#### EXTRACTED RECORDS:
========

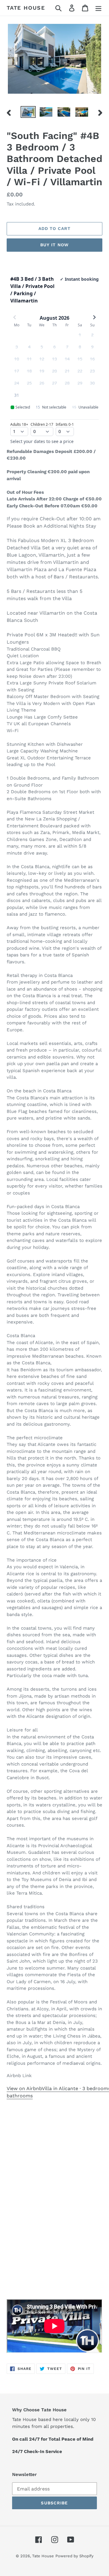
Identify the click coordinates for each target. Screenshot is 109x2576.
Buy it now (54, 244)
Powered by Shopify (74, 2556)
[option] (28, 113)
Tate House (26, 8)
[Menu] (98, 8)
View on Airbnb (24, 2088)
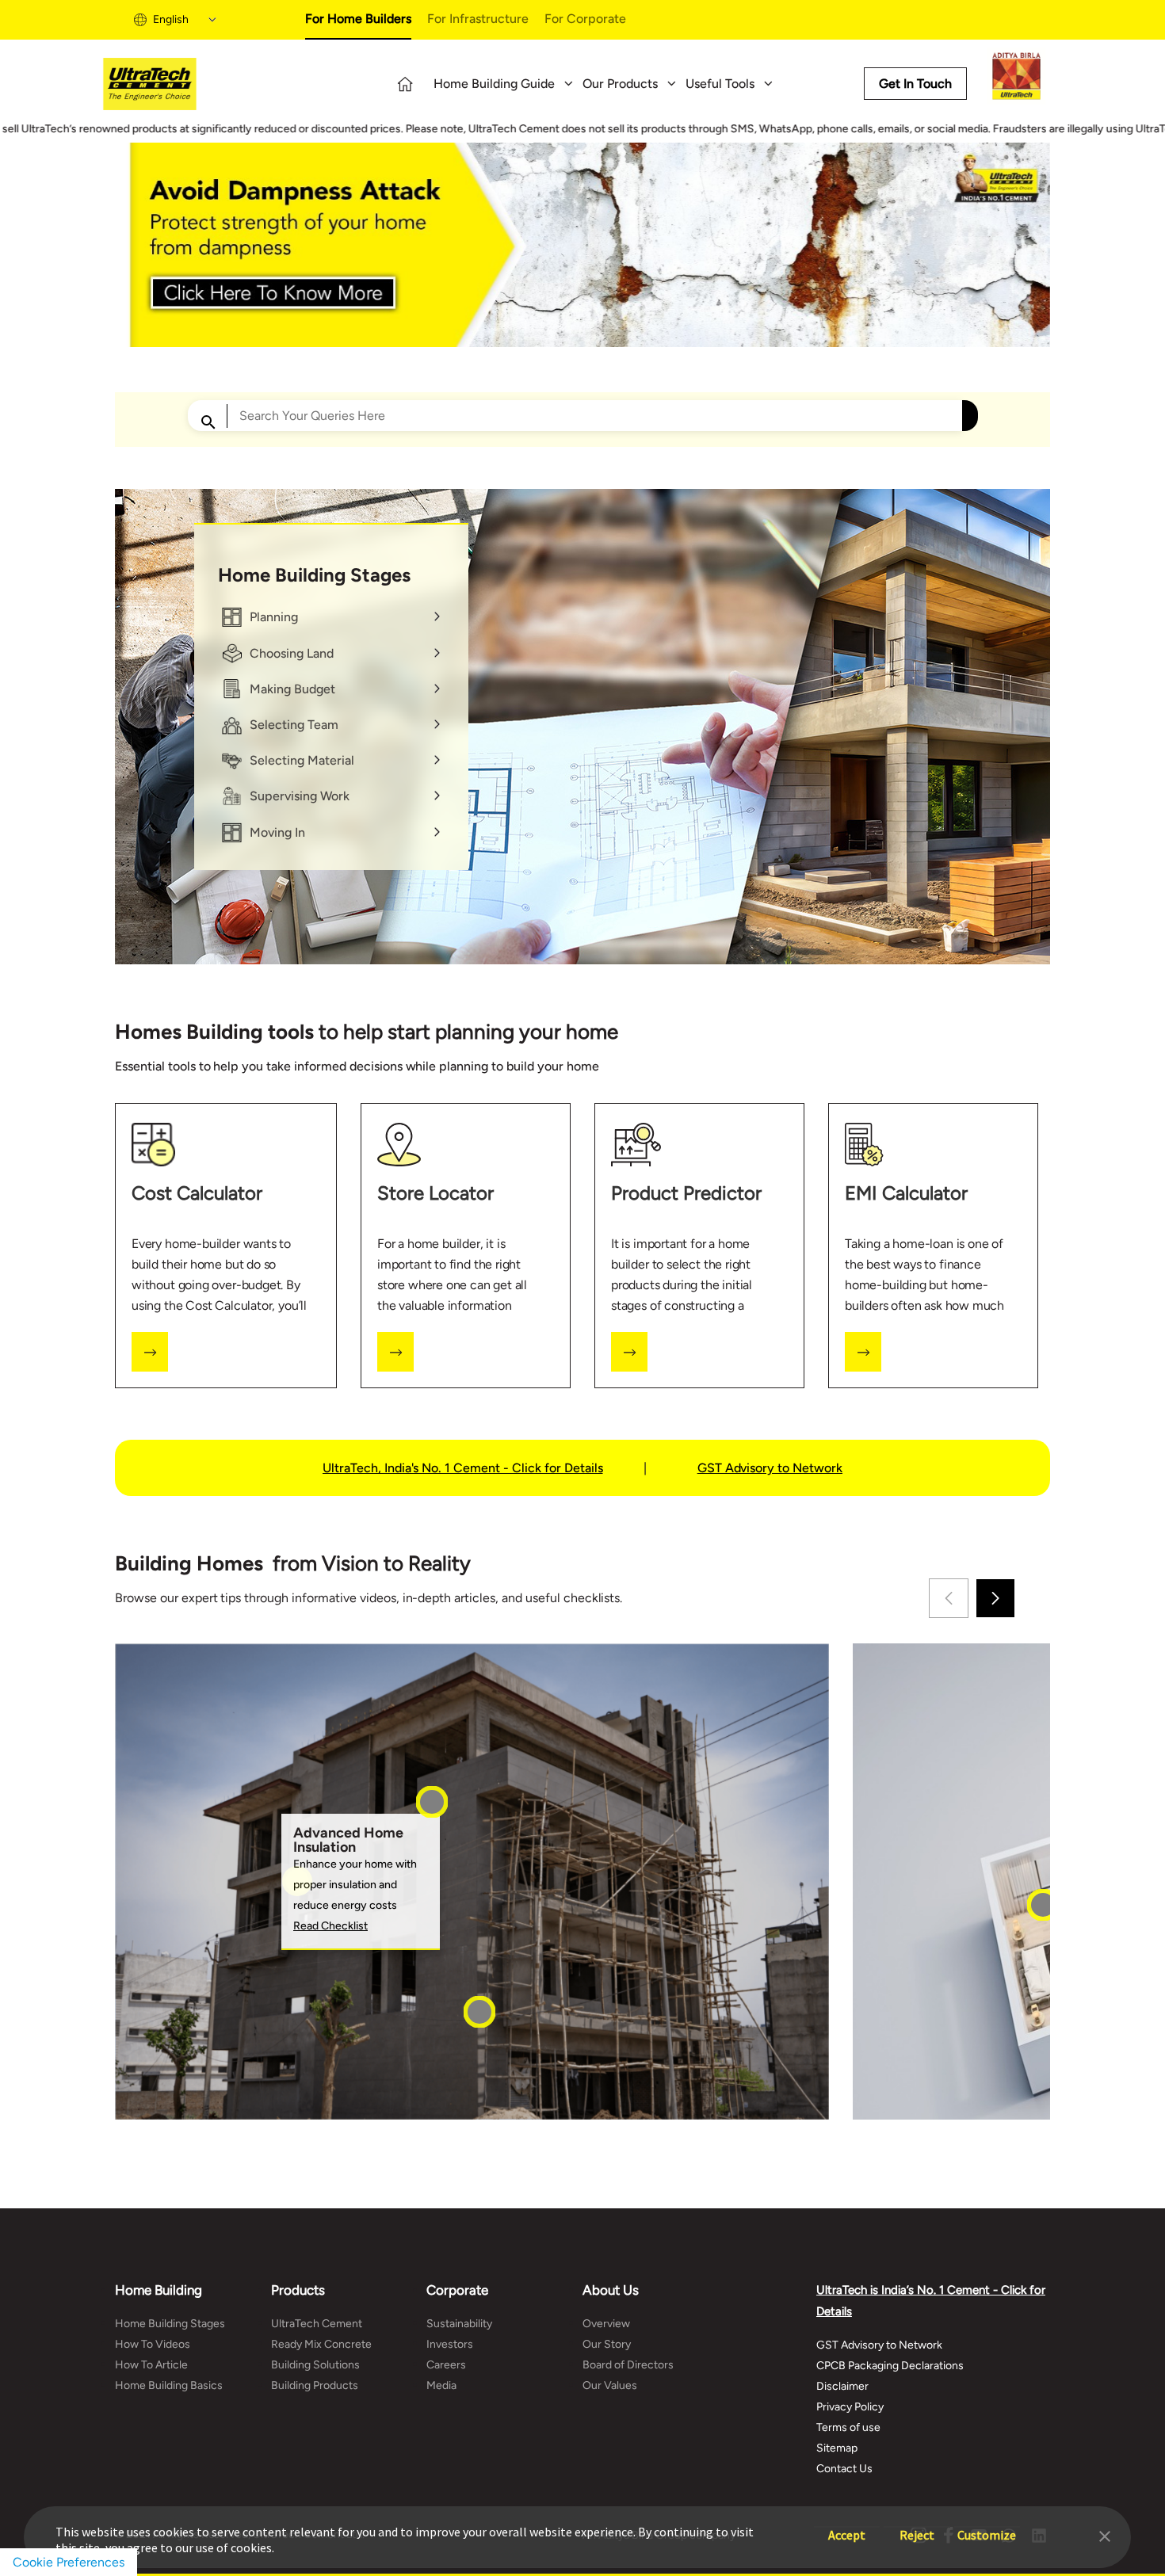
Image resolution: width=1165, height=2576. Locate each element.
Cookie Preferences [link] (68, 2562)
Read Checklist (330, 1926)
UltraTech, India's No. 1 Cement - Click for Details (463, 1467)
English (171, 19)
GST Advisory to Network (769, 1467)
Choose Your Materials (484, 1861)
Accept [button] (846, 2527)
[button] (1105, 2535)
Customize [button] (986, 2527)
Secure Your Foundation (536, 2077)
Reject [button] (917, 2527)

========

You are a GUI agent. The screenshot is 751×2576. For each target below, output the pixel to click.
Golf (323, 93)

========

#### YOUR TASK:
All that is wanted is the stretch of lines above from the one containing "[button] (1105, 2535)" through the one containing "Reject [button] (917, 2527)", duplicated exactly.

#### FINAL ANSWER:
[button] (1105, 2535)
Customize [button] (986, 2527)
Secure Your Foundation (536, 2077)
Reject [button] (917, 2527)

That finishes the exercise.